_RECORDS TO PROCESS:_

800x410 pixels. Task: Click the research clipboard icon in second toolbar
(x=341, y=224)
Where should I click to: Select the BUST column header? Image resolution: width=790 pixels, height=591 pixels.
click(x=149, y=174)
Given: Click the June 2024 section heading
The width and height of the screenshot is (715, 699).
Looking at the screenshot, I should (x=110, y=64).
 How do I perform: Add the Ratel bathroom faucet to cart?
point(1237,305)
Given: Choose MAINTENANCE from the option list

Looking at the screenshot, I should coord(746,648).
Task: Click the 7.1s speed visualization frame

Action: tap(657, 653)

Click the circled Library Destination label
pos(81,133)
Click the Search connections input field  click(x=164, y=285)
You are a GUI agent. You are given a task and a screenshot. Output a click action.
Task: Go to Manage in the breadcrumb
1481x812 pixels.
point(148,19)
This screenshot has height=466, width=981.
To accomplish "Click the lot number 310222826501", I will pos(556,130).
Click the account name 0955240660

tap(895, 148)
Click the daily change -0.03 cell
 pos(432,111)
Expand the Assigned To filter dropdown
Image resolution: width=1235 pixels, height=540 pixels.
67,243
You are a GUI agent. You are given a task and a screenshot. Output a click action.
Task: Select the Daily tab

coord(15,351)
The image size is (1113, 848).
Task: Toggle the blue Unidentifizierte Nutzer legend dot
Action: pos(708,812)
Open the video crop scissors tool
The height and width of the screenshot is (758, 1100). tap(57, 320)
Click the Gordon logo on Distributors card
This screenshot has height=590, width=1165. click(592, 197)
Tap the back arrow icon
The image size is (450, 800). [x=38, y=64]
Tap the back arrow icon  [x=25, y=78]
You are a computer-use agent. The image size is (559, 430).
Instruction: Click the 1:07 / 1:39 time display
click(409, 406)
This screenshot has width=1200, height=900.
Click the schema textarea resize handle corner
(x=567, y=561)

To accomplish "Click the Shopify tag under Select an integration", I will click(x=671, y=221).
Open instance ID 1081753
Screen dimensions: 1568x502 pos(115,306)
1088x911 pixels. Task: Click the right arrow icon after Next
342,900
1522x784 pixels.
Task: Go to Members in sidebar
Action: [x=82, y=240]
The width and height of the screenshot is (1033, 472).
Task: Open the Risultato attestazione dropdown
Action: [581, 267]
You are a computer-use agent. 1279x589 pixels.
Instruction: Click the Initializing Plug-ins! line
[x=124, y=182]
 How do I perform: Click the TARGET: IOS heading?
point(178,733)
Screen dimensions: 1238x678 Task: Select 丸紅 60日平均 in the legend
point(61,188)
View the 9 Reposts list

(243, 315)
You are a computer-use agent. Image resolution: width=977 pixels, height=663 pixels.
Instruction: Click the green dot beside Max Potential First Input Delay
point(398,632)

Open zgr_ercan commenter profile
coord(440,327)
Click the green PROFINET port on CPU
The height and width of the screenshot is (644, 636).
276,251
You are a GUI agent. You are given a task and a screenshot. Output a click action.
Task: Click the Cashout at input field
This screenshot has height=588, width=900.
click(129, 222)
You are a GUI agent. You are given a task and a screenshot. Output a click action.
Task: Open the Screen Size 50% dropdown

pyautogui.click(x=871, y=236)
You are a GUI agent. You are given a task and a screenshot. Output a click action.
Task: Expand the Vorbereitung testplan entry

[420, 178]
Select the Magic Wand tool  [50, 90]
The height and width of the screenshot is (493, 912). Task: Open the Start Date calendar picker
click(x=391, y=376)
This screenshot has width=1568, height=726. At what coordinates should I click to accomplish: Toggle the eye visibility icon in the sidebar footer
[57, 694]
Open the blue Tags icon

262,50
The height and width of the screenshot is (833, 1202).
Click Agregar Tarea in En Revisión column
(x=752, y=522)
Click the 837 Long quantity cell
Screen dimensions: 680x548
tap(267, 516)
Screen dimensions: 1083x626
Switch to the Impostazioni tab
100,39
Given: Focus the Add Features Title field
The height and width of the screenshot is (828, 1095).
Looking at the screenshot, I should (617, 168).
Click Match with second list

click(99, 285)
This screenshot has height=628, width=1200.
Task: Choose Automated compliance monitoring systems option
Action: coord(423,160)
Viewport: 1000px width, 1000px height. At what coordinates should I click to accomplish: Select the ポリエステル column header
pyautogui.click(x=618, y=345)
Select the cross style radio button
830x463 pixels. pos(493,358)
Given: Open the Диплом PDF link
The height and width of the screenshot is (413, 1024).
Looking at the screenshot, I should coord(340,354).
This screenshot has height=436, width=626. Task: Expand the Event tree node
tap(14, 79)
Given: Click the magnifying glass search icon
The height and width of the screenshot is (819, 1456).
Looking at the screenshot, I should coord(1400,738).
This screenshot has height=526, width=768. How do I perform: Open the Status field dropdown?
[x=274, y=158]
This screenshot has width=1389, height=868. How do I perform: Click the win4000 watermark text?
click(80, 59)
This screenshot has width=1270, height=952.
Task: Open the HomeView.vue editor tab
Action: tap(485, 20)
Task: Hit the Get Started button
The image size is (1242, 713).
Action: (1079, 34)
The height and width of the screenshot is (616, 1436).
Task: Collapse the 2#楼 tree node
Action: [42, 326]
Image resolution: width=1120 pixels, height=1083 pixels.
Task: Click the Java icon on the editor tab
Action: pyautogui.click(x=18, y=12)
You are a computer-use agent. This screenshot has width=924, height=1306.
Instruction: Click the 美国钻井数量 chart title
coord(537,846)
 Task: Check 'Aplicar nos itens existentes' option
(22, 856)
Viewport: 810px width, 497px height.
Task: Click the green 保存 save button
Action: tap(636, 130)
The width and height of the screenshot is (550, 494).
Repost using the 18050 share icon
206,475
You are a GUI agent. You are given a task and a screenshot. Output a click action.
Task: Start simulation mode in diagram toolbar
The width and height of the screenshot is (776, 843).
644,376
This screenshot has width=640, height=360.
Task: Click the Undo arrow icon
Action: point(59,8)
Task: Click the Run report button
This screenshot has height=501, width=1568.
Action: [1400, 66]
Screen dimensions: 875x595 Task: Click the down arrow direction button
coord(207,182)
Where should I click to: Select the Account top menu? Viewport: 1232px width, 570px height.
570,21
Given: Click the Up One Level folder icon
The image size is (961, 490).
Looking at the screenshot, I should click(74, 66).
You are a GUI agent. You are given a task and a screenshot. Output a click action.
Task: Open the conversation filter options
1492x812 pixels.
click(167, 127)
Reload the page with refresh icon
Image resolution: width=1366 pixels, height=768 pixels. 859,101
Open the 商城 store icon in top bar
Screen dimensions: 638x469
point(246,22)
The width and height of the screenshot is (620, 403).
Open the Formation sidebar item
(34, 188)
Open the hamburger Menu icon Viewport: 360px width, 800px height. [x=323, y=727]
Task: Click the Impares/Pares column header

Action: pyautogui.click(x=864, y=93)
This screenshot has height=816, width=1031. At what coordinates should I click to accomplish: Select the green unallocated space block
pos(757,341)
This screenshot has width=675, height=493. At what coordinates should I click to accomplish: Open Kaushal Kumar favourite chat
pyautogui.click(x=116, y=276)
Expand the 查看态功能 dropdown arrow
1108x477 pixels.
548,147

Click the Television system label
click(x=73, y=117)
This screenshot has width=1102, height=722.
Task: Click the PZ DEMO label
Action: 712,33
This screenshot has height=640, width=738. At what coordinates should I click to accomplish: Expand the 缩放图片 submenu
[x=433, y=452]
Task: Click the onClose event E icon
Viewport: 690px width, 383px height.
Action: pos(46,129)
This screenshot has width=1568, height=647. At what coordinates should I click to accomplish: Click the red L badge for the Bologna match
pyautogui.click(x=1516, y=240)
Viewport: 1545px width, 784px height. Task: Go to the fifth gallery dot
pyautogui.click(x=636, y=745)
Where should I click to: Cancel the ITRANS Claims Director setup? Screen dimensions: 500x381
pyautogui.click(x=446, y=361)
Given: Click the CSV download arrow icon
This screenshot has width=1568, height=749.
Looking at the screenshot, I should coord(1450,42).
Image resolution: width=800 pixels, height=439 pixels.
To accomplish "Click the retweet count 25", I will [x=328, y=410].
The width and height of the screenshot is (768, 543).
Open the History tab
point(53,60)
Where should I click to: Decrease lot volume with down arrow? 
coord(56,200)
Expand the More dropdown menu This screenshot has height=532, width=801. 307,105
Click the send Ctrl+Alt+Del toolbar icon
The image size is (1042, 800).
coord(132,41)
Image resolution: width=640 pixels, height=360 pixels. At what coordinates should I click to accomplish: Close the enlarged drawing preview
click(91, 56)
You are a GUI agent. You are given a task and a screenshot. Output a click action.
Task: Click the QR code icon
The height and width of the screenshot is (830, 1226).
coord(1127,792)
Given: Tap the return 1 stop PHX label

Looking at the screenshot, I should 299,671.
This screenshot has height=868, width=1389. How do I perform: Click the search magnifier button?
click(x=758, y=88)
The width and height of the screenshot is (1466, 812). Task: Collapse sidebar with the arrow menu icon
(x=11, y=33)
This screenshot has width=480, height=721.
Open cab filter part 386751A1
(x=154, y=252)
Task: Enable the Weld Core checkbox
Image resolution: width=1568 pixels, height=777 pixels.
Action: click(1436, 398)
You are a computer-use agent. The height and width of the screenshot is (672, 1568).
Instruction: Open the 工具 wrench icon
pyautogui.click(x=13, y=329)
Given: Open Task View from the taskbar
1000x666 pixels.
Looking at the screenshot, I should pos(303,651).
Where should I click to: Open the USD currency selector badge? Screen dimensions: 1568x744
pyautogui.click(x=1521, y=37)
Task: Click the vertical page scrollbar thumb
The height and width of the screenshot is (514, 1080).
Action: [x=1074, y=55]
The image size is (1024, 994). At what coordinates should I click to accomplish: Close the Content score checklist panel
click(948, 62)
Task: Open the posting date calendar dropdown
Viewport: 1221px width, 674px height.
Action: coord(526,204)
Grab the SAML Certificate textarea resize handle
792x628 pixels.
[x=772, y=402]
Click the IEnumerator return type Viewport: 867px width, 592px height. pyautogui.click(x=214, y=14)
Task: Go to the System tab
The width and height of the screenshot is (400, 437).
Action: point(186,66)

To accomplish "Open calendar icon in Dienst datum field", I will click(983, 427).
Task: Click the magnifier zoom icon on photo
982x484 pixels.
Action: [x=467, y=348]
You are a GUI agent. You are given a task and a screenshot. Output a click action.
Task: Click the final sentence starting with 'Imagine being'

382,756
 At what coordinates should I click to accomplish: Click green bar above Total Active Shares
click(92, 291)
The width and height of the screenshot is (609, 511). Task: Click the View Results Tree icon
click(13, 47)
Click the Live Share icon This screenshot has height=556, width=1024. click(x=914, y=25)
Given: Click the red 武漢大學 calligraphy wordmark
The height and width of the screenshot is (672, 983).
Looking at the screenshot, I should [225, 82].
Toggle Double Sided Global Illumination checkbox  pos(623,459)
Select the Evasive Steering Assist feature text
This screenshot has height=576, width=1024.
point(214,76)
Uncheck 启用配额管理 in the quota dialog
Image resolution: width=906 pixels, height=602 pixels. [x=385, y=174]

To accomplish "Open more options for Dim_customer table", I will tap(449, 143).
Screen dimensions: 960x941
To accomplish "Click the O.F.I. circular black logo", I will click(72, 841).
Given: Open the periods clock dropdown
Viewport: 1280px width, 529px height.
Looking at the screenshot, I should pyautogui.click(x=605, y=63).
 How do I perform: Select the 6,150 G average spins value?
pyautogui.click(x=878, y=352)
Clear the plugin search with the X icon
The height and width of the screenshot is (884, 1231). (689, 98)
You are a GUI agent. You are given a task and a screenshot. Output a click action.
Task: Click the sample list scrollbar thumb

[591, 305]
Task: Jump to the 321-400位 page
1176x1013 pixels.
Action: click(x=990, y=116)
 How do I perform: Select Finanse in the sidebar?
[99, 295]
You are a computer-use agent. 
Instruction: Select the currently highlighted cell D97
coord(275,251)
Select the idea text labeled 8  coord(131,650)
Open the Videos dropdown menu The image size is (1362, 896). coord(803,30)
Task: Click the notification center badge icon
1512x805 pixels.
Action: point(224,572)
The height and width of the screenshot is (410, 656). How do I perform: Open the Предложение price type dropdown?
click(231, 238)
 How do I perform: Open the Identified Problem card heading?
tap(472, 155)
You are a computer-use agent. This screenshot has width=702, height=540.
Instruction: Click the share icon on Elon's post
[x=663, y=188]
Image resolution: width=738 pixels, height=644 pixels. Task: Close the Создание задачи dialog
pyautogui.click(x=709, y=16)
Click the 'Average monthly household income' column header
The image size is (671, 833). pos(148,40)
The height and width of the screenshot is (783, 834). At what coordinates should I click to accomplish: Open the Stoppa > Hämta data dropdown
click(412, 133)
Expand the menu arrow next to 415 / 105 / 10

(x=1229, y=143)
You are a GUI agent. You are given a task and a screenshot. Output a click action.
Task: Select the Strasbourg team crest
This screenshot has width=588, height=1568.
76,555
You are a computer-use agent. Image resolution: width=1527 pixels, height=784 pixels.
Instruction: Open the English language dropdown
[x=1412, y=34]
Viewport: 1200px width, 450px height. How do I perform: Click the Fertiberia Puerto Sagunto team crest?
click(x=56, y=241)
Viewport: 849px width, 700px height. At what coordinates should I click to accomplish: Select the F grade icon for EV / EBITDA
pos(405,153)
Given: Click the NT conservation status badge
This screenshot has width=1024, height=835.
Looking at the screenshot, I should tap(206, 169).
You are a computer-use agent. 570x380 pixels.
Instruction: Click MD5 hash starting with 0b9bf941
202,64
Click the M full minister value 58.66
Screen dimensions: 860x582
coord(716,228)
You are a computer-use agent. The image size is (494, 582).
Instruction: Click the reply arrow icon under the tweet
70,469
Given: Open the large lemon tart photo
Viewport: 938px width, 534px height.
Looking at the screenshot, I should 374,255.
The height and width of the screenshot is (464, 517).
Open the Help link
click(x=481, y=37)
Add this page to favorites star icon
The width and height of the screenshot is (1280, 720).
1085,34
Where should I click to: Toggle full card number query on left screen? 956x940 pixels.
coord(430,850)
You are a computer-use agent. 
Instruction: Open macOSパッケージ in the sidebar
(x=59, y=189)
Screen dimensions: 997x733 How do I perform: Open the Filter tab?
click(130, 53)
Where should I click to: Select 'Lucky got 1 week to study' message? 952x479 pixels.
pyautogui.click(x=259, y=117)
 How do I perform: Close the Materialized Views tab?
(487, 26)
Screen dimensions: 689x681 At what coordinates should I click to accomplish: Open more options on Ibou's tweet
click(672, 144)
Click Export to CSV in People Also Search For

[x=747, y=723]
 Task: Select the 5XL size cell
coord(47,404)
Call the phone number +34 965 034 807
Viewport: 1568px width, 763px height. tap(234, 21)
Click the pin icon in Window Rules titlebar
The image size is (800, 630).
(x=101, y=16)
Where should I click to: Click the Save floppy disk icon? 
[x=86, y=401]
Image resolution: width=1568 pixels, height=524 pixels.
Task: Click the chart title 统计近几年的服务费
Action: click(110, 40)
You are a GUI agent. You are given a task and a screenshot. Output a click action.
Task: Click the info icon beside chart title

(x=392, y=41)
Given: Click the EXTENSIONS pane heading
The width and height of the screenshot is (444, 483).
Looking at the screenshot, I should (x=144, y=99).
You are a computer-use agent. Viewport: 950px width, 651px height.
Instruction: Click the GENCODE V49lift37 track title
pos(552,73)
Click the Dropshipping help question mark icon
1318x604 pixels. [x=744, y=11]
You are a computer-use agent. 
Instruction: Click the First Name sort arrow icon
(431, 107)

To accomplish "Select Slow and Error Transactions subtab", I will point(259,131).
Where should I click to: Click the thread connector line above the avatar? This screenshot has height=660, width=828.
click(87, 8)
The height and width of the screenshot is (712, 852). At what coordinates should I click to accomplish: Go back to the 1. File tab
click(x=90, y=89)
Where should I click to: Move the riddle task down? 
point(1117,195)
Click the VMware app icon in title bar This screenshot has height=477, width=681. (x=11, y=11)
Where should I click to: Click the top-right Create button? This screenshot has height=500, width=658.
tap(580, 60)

_WORK INSTRUCTIONS:_ Say how many lines in the listing above include "photo". Give nothing but the number.

_SOLUTION TO THIS EXERCISE:_ 2